= Task =
Reproduce the records that follow exactly; any picture among them stays out.

Saved data entries:
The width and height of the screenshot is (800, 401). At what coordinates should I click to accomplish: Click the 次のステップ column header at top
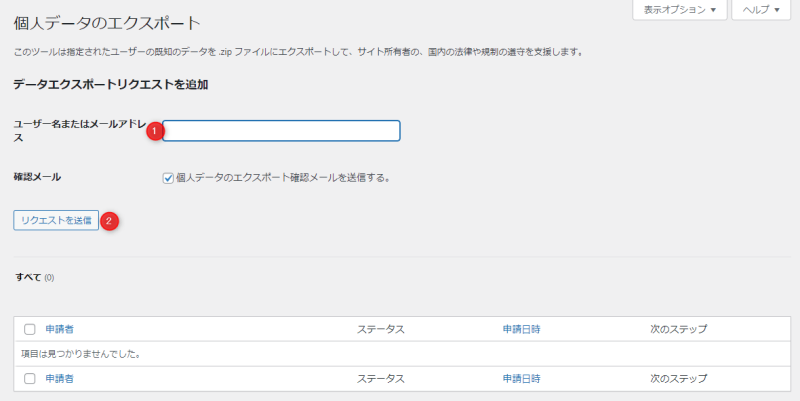pyautogui.click(x=678, y=329)
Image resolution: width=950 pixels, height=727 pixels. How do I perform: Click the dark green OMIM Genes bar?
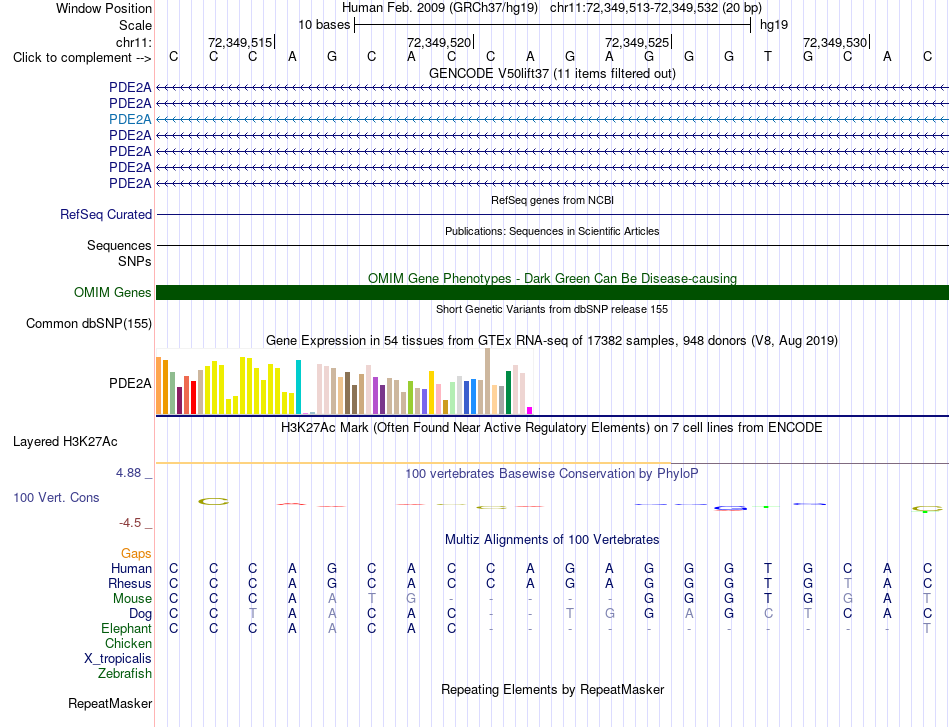coord(552,293)
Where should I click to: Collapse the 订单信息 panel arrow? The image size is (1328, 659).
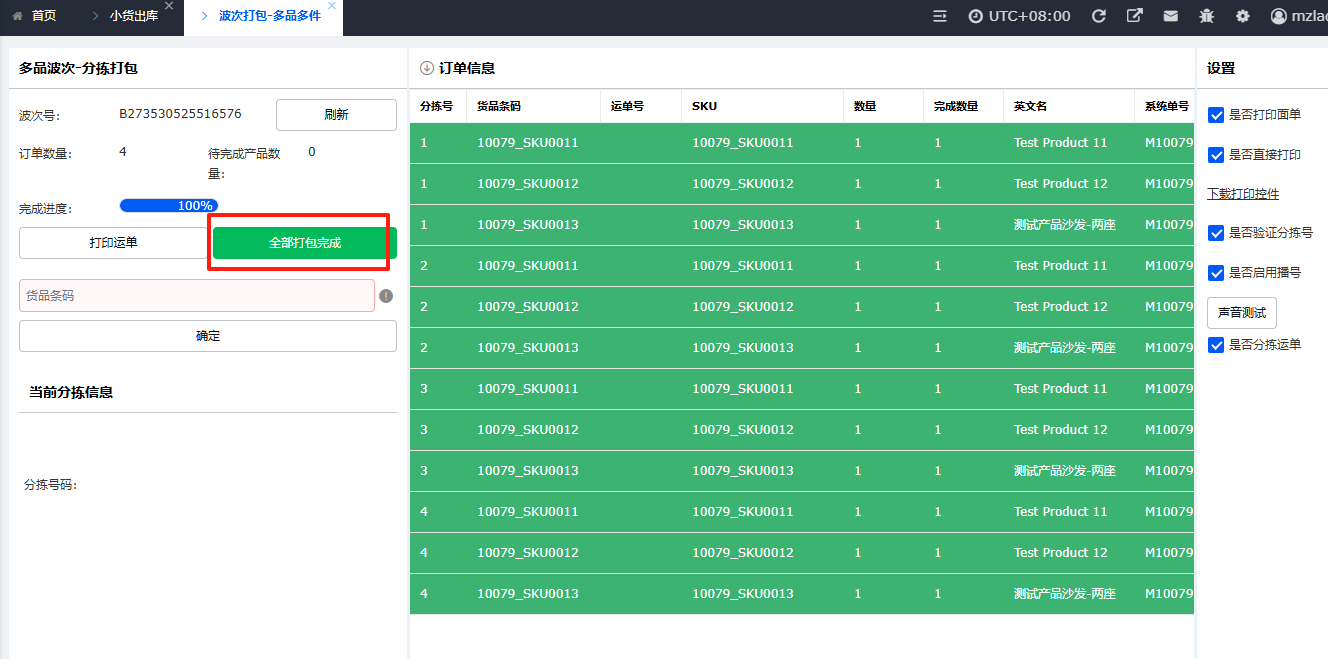[427, 68]
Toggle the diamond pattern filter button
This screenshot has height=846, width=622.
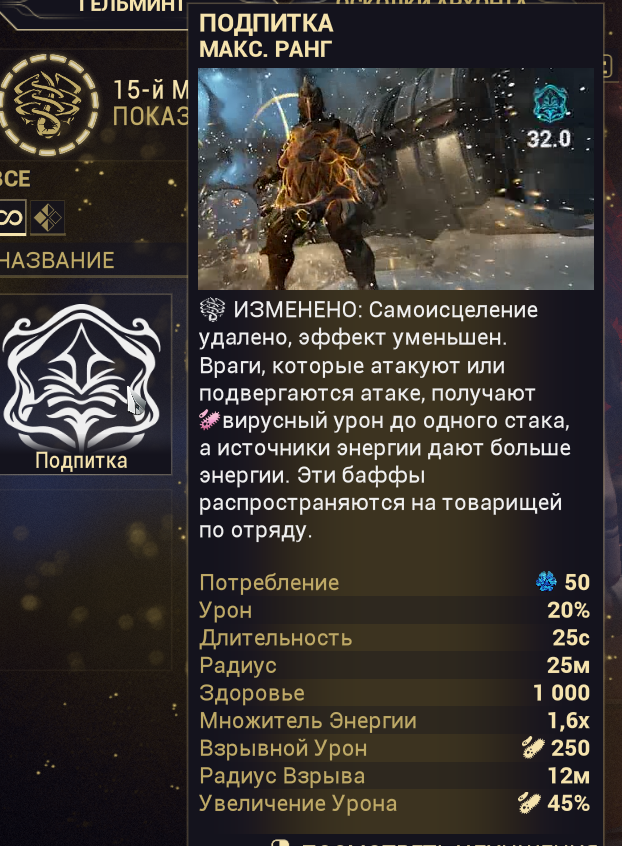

= Answer box =
The width and height of the screenshot is (800, 401). At what coordinates should I click to accomplish: Click the 次のステップ column header at top
pyautogui.click(x=678, y=329)
Image resolution: width=950 pixels, height=727 pixels. How do I perform: Click the dark green OMIM Genes bar?
coord(552,293)
Where should I click to: Collapse the 订单信息 panel arrow? The image size is (1328, 659).
[427, 68]
Toggle the diamond pattern filter button
This screenshot has height=846, width=622.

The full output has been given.